▶ **SOURCE TEXT**
■ ■ ■ ■ ■ ■ ■
Monday, June 23, 2014

The 48th/150th: "We Can Blow That Damned Fort Out Of Existence. . . "

Lt. Col. Henry Pleasants, 48th Pennsylvania
150 Years Ago, began working out his plan
to tunnel under the Confederate lines
150 years ago, outside Petersburg, Virginia, and after Lt. Gen. Ulysses Grant decided against any more frontal attacks upon the Confederate defenses, the soldiers in blue settled in for a siege. The so-called Overland Campaign thus drew to a close. It began some 46 days earlier, on May 4, 1864, and roughly 100 miles to the north when the Army of the Potomac first crossed the Rapidan River and began marching--and fighting--its way south. The campaign had witnessed some of the most horrific battle actions of the entire war and the casualties were simply unimaginable. From the Wilderness to Spotsylvania, the North Anna to Cold Harbor, and to the outskirts of Petersburg, tens of thousands of men fell either killed or wounded.
 
The campaign had been a savage and costly one for the soldiers of the 48th Pennsylvania. During those 46 days--at the Wilderness, Spotsylvania, North Anna, Totopotomoy Creek, Cold Harbor, and at Petersburg--the regiment lost 72 men killed or mortally wounded, 208 wounded, and 15 men captured or missing in action, for a total casualty count of 295 men.



Deciding to abandon any more frontal assaults, Grant now ordered the army to dig in. On the Ninth Corps's front, the Confederate position was very close but the soldiers of Burnside's command went to work cutting into the Virginia soil. "The lines were strongly entrenched," said Oliver Bosbyshell, "traverses, abatis and covered ways were built, as the least exposure of any part of the person was sure to result in injury. The nearness of the contending parties, at this particular part of the entrenchments, rendered it extremely important for the soldiers to keep well under cover."
■ ■ ■ ■ ■ ■ ■
▶ **EXCERPTED DATA**
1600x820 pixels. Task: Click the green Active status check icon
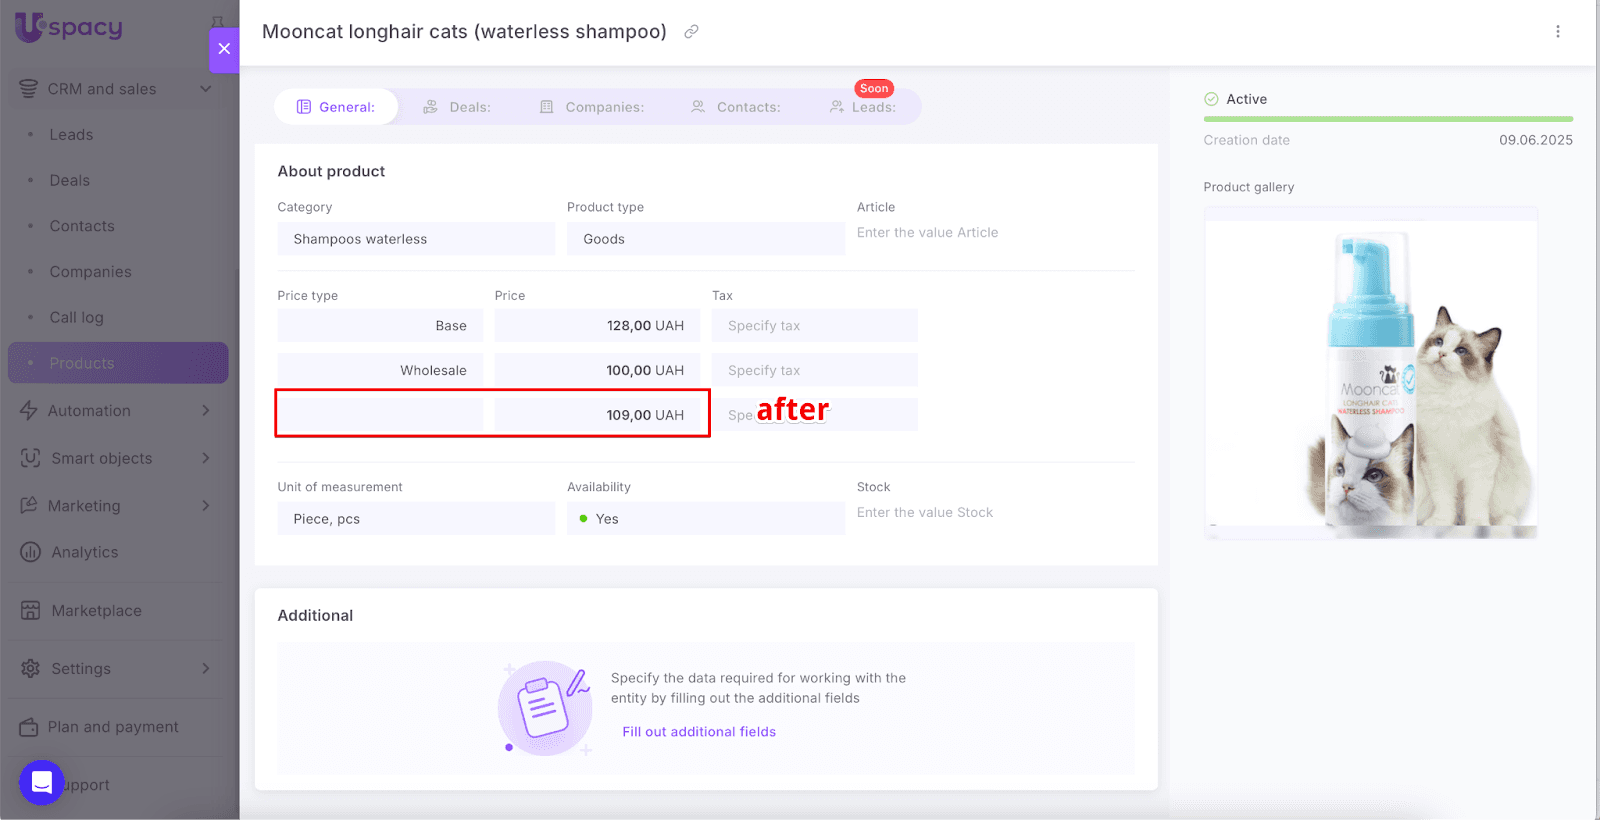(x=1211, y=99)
■ ■ ■ ■ ■ ■ ■
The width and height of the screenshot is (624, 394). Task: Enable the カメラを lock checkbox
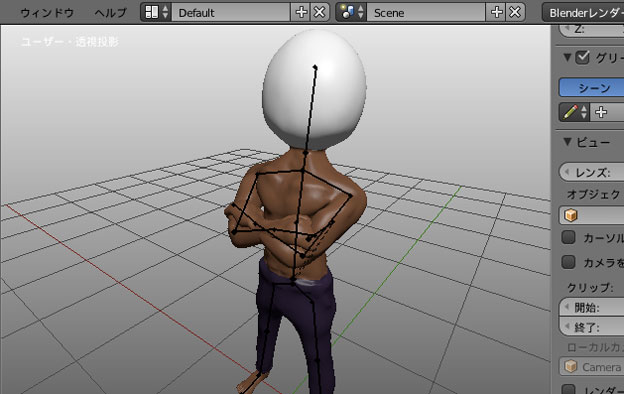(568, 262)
■ ■ ■ ■ ■ ■ ■
▶ **EXERCISE DESCRIPTION**
Translate into Spanish this sentence from the text on the 48th Pennsylvania at Petersburg: "The campaign had been a savage and costly one for the soldiers of the 48th Pennsylvania."

▶ **THE OUTPUT**
La campaña había sido feroz y costosa para los soldados del 48.º de Pensilvania.